For every line in the records that has the word "Open", make a copy.
Supplied material section start
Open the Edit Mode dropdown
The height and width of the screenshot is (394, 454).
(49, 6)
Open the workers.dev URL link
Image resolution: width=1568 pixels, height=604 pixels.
Supplied material section end
● Reply to the task
Open the Edit Mode dropdown
Open the workers.dev URL link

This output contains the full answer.